In the Temple of E'li, the Dawn Prayer lifted upon the winged voices of the old and young, men and women. Day after day, Dalamar woke to it until he could no longer hear it as anything but the sound of desperation. To him, it was the helpless cacophony of people bleating like sheep to a god who-if he had indeed returned to the world as rumor said-had not bothered to stop the hand of Takhisis from ripping apart the kingdom of the Silvanesti. Lords and ladies came to pray, as did merchants and masons and gardeners and servitors. Elves of high station and low trooped in for morning services, for noontide worship, and were often back again for Day's End prayers. The smoke of incense hung in the air, stinging the eyes and making old ladies cough. It did nothing to cover the odor of fear permeating the Temple of E'li and all those others clustered round the Garden of Astarin as reports came to the city of burned villages in the north and west, of battles on the border.

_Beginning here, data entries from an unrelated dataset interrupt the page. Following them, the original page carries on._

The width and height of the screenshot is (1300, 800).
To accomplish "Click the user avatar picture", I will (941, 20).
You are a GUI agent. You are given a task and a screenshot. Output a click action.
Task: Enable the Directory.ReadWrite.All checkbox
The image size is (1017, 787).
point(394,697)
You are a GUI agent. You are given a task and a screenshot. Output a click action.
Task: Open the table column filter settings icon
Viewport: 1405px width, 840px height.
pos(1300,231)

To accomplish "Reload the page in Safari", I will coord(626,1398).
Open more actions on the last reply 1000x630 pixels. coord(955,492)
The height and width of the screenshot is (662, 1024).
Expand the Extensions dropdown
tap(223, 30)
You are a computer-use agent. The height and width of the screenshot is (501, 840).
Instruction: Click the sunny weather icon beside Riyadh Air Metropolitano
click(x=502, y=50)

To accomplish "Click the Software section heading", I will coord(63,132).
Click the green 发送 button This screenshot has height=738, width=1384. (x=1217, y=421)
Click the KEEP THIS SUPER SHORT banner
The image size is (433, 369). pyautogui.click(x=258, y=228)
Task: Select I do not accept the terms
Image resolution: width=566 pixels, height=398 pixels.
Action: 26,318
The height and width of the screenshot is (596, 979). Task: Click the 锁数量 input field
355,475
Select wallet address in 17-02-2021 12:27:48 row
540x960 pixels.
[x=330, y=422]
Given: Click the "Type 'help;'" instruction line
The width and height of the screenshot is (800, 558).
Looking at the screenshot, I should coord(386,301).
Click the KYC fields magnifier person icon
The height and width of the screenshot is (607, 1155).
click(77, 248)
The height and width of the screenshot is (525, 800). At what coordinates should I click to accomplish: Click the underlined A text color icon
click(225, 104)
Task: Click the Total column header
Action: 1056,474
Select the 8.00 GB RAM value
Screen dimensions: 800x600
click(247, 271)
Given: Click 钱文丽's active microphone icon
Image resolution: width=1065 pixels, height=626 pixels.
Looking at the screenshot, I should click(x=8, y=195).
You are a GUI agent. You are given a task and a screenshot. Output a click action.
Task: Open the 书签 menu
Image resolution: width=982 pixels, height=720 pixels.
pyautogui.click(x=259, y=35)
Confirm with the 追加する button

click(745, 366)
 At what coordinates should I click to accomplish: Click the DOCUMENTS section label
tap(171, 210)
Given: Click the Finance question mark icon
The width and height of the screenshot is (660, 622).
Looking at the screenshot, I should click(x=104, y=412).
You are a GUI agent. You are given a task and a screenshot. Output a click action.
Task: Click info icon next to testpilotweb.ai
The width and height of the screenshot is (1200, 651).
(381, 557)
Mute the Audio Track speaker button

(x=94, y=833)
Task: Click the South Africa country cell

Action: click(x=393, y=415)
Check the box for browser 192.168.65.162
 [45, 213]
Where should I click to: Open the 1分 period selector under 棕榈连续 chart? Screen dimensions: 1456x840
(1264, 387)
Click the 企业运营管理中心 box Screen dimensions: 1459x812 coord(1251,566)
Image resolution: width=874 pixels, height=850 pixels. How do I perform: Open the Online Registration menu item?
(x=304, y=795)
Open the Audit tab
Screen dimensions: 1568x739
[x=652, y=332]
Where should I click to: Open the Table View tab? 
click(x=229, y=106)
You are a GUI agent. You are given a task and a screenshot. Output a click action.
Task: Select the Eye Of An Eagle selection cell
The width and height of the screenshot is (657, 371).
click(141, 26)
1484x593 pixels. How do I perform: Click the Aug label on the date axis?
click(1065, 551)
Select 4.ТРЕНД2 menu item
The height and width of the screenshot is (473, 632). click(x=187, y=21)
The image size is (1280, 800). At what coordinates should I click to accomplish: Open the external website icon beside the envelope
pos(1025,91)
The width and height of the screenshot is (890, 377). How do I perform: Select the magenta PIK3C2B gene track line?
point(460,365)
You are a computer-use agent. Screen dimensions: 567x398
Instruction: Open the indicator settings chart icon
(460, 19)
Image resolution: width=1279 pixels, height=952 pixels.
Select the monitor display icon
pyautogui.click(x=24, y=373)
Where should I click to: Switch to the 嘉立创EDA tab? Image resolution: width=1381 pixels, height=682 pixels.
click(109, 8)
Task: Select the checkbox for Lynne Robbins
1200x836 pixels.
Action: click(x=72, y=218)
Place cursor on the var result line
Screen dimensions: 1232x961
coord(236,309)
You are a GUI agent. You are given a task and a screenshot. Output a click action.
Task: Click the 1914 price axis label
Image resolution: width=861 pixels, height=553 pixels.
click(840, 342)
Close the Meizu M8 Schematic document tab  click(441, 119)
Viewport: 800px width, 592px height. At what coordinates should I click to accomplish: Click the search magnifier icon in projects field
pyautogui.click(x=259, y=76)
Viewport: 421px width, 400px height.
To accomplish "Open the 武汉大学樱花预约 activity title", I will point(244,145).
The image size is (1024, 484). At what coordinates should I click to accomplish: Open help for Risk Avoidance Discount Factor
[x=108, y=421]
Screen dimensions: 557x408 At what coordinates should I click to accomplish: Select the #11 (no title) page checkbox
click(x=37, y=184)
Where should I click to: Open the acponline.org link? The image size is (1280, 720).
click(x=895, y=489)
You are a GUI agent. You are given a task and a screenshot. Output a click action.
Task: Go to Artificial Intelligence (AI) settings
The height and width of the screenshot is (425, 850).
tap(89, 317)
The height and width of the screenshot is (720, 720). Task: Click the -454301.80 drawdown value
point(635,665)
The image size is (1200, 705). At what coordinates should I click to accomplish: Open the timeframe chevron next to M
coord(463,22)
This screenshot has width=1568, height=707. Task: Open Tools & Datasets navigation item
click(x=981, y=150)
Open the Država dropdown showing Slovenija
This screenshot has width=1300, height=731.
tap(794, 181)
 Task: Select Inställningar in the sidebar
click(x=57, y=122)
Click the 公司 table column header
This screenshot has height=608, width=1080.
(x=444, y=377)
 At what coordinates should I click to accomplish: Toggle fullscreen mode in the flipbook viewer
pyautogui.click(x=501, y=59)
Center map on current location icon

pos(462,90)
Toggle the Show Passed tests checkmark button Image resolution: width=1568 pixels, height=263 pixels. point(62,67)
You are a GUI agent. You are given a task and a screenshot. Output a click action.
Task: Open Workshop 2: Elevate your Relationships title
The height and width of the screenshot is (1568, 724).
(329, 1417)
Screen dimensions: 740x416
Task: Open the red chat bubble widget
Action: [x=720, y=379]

Some of those battles between elves and the dragonarmy were victories. Others were not. Troops of Wildrunners practiced war-work on the training grounds around the barracks, their cries and the ringing of steel on steel heard even in the Garden of Astarin. Others moved out of the city, marching north even as flocks of citizens marched to the temples and dark rumor ran like smoke through the city. The Speaker and his council were considering the idea of evacuating the kingdom if Phair Caron broke past Alinosti.
'Why don't they do something?' Dalamar muttered, watching out the window of the scriptorium on one of the last warm days of autumn. One of the last he knew, for each time he went in the forest to hunt for herbs to fill the Temple's storerooms he saw signs that colder weather was coming. Seed dropped fast now. Stalks withered. The plants drew all their life downward to hide it under the ground till spring. Farther north, in the forest where his secret texts lay hidden beneath magical wards, mice and voles had moved inside the cave. He had been obliged to put a warding on each book to protect it from the incursions of nesting creatures.
Lord Tellin looked up from his pages-lists or reports or some small work of his own-past Dalamar to the garden. People stood in small groups, some just come out from service, others waiting to go in. His eye searched for one in particular, Lady Lynntha, who had been each day at the earliest service, lifting her voice in the Dawn Hymn.
'Do what?' he asked Dalamar, but absently. He saw her, tall and slender, standing a little apart from a group of other young women. She looked around idly. This had been going on since the day she'd come to return Tellin's gift. Her voice was now a regular part of the prayer services.
'Anything.' Dalamar saw glances meet, Tellin and Lynntha's. Dangerous, he thought, dangerous, my Lord Tellin. 'All they do is pray and feed troops up to the border.'
'And these things are nothing?' Tellin reached for his pen, found the quill's tip split, and took up another.
'Yes.' Dalamar turned his back to the garden and the people milling there. 'Lord Garan, I think, would agree.'
Tellin looked up, surprised and perhaps amused to hear so bold an opinion from a servant. He had heard one or two similar opinions in the last weeks. Dalamar had changed since he had returned to the Grove of Learning to take up his studies in magic again. He grew bolder, more confident, and it seemed to Tellin that this was both a good thing and bad. He did want a mage skilled in the healing arts, one who could put his talents to use should that become necessary. Who would not want one near who knew how to imbue a salve with magical properties? And yet… and yet there were these bold, striding opinions, which, even if they sometimes matched Tellin's own thoughts, were not seemly in a servitor.
Perhaps this, he thought, is why we don't allow them too much knowledge of art and literature and magic. They overreach. And yet, Tellin didn't think the reach of this careful and cunning servant often exceeded his grasp.
'Do you think Lord Garan would agree with you, Dalamar? Well, perhaps. But hindsight-'
'Yes,' Dalamar interrupted, 'it's the best sight. Still, seeing backward, I know that a mistake was made to forge treaties with Phair Caron. Another was made when the king delayed Lord Garan's hand for the sake of building up troops. The Highlord, it seems, built a stronger force than we can muster.'
The words fell like the ring of steel into the room. Tellin looked away from the garden, his eyes dark and troubled. He heard the truth of what Dalamar said, and he knew that truth was being whispered in other quarters. Still, it was not right to engage in such speculation with a servitor.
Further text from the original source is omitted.